§ TASK DESCRIPTION
Could you continue the BigLive profile of Teri Didjurgis below, starting right after its final sentence?

##### EXTRACT PROVIDED

BigLive Profile: Teri Didjurgis
At the age of 40, I disassembled the life I had built for the last 22 years of my life and took off to travel through Europe without much explanation to anyone.
Mid-life Crisis… perhaps… but I choose to NOW look at it as a Mid-Life Reassessment.
At the encouragement of my family (especially my Aunt), I started posting pictures of my European travels on Facebook. At first this was great way to keep my family updated on my travels and reconnect with people that love travel. But as I moved from country to country, my travel started to prompt lots of questions: Did you get a new job? Are you ever coming home? Even, are you dying? I honestly did not know how to reply as the disassembling of my life was not of my own conscious choosing and I was not sure I was ready to go back through the negative that brought me here. So, I simply answered the questions “Nope”, “Maybe”, “No” and kept the story to myself.
Then along came a friend from long ago, Kimberly, with an inspiring outlook on life (BigLifeVision.com) and a question “How did you make this happen?” and this gave me quite a pause in thinking. She was not asking me a Yes/No point about my life, but HOW did I have this vision.
I was on the arc of my trip where I had shook off the negative and I was happier than I had been in a very long time. I think I can now explain my vision – To Thrive in Life.

##########
##### THE DATA

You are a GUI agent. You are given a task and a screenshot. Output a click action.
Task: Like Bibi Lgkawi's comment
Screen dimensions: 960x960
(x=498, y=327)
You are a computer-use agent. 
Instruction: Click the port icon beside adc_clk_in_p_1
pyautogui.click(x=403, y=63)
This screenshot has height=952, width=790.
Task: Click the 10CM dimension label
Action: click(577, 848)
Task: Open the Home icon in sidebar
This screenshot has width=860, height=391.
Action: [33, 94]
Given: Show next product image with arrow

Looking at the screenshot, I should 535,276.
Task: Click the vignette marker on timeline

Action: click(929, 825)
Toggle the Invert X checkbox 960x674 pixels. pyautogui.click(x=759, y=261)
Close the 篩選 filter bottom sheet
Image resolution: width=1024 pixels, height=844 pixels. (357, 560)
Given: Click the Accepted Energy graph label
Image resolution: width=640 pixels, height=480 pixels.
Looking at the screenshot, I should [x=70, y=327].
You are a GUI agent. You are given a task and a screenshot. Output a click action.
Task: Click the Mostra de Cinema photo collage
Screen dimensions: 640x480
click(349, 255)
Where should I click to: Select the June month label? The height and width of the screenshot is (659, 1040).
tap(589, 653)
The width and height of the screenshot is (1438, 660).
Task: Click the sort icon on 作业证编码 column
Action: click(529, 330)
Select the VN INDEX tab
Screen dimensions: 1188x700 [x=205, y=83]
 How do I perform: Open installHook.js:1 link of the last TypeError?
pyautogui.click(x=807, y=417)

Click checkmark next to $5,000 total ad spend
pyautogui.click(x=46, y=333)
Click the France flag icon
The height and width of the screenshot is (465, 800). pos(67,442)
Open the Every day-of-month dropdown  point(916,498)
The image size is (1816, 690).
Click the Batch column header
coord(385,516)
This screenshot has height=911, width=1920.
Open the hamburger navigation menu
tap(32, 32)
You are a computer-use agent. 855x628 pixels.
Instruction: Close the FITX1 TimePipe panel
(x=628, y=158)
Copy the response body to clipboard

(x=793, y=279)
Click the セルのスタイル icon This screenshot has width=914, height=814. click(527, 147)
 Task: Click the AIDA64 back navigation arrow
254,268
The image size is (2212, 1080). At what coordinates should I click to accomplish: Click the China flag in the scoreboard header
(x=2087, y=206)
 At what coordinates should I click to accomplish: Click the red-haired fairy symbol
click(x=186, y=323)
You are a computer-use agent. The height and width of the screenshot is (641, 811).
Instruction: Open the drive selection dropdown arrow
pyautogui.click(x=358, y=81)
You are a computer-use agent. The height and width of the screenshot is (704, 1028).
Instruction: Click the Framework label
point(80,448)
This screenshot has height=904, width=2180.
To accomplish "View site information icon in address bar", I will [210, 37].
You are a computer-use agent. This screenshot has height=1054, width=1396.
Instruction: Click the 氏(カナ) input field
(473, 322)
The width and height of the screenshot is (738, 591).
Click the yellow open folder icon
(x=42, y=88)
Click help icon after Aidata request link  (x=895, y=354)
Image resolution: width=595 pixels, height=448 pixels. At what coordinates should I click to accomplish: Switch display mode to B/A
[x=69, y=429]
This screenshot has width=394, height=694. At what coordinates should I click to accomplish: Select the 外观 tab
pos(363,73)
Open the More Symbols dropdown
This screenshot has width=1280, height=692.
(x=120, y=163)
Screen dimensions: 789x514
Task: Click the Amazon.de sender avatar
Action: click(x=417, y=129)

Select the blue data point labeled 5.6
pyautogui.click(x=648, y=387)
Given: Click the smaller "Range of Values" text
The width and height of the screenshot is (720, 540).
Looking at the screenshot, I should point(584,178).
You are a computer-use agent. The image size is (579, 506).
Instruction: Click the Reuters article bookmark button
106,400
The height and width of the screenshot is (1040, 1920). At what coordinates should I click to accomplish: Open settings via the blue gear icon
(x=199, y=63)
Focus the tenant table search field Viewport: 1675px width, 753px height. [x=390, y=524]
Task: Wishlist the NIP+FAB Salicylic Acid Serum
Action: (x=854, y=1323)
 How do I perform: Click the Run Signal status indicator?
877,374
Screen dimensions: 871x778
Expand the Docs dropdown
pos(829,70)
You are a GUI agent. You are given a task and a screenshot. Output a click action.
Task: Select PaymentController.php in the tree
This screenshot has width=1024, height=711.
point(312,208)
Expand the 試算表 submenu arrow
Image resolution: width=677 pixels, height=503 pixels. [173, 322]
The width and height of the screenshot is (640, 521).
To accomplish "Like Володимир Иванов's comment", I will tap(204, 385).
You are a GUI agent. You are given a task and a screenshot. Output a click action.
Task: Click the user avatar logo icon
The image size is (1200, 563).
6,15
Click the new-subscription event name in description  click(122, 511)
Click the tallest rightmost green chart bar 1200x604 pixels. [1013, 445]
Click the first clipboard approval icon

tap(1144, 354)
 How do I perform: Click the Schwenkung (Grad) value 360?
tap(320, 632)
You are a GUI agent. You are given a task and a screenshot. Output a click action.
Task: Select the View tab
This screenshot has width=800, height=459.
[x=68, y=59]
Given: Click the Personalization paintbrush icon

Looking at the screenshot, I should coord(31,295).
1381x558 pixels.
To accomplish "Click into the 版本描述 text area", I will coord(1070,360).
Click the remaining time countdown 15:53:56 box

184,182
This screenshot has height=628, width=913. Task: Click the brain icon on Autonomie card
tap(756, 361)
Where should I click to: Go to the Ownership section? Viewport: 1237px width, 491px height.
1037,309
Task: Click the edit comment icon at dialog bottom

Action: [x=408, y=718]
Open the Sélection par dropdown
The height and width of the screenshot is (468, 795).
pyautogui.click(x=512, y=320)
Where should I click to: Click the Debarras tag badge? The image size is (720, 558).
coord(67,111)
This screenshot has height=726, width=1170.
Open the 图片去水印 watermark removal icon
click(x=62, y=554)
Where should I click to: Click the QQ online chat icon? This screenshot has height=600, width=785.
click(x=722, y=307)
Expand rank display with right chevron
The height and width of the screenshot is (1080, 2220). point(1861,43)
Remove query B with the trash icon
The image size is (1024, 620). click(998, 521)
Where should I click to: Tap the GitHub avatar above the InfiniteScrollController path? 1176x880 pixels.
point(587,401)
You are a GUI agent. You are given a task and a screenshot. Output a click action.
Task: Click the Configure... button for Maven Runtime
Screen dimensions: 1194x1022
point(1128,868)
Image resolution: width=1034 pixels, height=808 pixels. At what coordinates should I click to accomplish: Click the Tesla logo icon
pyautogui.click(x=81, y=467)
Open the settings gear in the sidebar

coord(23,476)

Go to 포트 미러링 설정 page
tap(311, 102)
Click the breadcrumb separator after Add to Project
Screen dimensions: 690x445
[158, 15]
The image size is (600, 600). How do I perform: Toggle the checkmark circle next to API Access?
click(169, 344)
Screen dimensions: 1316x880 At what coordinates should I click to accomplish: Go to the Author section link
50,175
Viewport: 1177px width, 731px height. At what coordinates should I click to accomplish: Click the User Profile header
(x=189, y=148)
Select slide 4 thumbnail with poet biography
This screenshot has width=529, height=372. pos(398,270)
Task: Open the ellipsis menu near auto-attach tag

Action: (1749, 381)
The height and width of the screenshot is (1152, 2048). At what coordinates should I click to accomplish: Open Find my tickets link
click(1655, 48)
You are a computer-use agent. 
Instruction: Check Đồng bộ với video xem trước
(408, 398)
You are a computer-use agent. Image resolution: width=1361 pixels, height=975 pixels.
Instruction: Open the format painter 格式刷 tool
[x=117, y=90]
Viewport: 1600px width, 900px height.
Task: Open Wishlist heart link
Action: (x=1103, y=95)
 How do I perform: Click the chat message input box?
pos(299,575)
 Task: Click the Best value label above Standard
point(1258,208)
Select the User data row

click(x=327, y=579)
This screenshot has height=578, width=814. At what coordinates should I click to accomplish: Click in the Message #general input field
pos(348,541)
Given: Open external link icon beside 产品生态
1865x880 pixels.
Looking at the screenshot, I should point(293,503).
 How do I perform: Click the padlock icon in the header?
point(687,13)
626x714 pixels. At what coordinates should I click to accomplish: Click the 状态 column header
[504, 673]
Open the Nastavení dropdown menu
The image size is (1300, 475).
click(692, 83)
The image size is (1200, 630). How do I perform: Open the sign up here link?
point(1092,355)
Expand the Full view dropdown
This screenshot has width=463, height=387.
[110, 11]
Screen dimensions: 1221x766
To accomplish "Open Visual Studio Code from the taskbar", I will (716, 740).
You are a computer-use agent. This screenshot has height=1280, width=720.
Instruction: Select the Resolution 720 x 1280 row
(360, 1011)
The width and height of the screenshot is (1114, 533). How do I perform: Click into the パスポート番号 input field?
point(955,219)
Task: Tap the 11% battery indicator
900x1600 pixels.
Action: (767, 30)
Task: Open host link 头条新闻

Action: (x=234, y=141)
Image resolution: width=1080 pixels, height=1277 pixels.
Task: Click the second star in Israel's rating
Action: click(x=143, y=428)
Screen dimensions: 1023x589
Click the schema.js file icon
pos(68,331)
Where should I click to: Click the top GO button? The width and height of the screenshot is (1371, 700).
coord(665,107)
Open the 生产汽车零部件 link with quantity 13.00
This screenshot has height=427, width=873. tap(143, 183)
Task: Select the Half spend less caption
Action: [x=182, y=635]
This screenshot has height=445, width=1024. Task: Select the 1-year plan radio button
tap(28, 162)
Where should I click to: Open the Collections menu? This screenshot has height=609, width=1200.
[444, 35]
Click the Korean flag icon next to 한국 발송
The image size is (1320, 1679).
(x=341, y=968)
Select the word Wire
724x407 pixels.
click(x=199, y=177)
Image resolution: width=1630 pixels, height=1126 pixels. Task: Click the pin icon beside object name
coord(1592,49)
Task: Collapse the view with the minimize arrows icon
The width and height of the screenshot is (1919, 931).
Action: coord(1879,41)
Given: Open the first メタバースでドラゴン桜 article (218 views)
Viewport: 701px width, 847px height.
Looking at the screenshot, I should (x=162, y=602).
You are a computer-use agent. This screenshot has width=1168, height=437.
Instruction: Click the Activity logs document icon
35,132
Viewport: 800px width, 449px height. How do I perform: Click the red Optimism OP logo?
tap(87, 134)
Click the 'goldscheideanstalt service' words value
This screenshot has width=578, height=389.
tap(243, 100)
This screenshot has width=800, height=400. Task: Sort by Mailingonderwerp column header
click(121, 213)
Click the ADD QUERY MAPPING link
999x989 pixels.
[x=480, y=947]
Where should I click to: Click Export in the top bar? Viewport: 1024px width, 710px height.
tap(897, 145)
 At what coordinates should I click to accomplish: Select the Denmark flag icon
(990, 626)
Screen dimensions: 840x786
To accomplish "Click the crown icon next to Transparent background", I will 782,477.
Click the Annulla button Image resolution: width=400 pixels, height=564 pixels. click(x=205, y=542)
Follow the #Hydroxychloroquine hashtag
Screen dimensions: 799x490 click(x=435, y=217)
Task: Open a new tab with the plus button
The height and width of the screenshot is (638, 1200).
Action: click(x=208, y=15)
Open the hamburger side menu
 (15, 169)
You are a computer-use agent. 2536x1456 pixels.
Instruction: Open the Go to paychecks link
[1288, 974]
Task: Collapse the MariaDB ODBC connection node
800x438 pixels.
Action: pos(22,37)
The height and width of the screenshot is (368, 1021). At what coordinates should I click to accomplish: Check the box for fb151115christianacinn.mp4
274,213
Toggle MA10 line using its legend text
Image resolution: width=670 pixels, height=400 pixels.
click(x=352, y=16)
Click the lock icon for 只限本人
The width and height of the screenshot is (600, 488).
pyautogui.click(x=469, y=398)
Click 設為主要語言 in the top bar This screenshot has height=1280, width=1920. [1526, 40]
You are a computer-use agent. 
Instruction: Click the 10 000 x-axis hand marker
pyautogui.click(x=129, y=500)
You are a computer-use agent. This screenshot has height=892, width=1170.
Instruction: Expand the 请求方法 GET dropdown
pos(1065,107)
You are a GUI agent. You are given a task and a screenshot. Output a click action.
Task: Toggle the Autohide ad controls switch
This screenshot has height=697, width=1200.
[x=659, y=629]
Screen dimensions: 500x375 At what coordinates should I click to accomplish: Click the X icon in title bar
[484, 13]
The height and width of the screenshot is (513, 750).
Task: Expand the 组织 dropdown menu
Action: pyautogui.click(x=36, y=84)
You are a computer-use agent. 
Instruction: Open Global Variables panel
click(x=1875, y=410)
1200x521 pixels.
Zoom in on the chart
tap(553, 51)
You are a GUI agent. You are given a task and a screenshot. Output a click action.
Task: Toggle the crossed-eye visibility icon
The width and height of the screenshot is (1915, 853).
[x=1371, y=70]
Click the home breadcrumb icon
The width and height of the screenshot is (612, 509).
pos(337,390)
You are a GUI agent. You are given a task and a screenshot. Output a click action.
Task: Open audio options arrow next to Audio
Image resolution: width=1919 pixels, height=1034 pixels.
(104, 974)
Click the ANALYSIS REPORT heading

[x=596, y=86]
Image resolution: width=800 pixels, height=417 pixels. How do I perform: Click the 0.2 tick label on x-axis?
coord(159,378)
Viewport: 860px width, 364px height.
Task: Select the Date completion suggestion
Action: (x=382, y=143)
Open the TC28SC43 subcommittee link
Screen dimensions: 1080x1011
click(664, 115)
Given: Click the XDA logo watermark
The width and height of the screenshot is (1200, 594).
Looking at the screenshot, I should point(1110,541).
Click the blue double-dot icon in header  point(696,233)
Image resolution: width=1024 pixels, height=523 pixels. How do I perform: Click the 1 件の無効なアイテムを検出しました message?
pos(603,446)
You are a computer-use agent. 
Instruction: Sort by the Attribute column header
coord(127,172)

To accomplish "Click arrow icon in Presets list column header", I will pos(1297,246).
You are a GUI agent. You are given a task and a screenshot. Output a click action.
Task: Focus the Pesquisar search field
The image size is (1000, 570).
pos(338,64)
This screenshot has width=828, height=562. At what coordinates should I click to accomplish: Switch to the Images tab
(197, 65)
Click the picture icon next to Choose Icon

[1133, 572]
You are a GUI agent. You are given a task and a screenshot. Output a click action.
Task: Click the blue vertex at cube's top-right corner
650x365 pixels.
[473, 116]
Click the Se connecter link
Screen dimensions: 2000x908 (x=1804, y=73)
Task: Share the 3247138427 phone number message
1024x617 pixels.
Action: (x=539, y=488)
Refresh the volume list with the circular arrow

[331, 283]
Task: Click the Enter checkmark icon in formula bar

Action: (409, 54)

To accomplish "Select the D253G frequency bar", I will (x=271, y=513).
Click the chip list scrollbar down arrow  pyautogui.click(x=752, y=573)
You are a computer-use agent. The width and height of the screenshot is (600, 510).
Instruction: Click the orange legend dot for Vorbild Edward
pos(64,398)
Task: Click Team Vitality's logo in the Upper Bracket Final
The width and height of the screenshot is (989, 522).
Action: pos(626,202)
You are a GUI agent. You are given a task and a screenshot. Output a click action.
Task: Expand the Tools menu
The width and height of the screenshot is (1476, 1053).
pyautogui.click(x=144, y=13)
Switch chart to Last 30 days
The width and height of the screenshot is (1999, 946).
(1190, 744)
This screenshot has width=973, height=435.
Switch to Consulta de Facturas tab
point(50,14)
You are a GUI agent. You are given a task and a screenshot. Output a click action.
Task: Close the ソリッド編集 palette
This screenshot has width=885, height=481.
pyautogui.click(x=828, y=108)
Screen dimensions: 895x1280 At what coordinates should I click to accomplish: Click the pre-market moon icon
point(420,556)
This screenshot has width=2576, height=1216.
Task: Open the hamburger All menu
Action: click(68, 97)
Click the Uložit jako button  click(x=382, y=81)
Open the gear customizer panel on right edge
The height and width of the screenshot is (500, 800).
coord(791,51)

##########

§ EXERCISE ANSWER
How did I make this happen? A lot of leaps of faith in myself and a push from God.
First, I am a cancer survivor and this has defined me in life. It is something that I have not talked about often until recently. I was diagnosed with leukemia at age 17 precisely 56 days before my high school graduation and it completely changed my plans for college and life. It certainly changed my perspective; I am both more serious and more willing to try anything.
Consider this pivotal time number one that instilled in me to thrive in life, because it’s short.
2008-2013 was pivotal time number two. I “felt” like I was just surviving, just putting one foot in front of the other and the hits kept coming. I can look back now and know this time helped me get here. But at the time it was a challenging 5 years where many of the major pillars in my life (Family, Relationships, Friendships, Home, Career) were really wobbly, falling down or less desirable.
Through this though, I further developed skills To Thrive in Life: Part of that was finding Independence!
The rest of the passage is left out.